Agrifood industry is one of the strategic industrial sectors in Tunisian economy. It is uniquely positioned in the industrial fabric and is the third job provider in manufacturing. This is reflected by:
More than 1 060 companies, 201 of which are totally exporting;
2 048.8 TND Million in exports in 2014;
60.4 TND Million of foreign direct investment made in 2014.
France, Italy and the Netherlands are the main investors in Tunisia. the 1st world exporter of olive oil (campaign 2014-2015). the 1st world exporter of dates in terms of value (campaign 2014-2015).

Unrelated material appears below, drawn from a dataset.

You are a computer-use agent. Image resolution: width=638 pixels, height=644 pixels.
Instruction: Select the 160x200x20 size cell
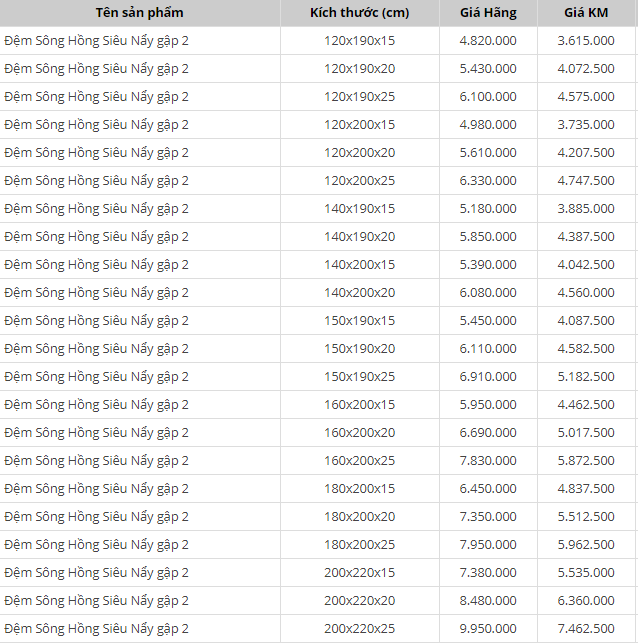359,433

Along with airport, maritime, road and telecommunication infrastructures which are among the most advanced in Africa, Tunisia has a quality technological infrastructure dedicated to agrifood industry. The Bizerte Agrifood Technology Park "AGROTECH" that covers over 45 hectares stands out as a facilitator-coordinator of the Tunisian food industry and is complementary to various existing bodies and institutions. This network has 31 partners (23 Tunisian and 8 foreign) and a core of industry professionals composed of 102 companies. In addition, Tunisia has put in place research centres and several support structures such as the Foreign Investment Promotion Agency (FIPA-Tunisia), the Agency for the Promotion of Agricultural Investments (APIA), the Technical Agrifood Centre (CTAA), the Technical Centre for Organic Agriculture (CTAB), the National Federation of Food (FENAAL), the Association of Canned Food Industries (GICA) … SYNERGY BETWEEN RESEARCH CENTRES AND COMPANIES I


The investment incentives code provides for the following:
> A reduced Tax rate of 10% for export earnings and agricultural projects,
> Investment subsidies for agricultural development,
> State participation in employers’ contributions to social security schemes and in infrastructure expenses in regional development zones,
> Investment is made upon simple declaration,
> Possibility for foreign investors to hold up to 100% of the project’s capital without prior authorisation,
> 7% grant on primary processing of agricultural and fisheries products and their packaging, > Grants allocated to support regional development that can reach 25% in specific areas for project implementation and 30% for organic agriculture,
> Possibility for foreigners to invest in agriculture in the framework of agricultural land lease.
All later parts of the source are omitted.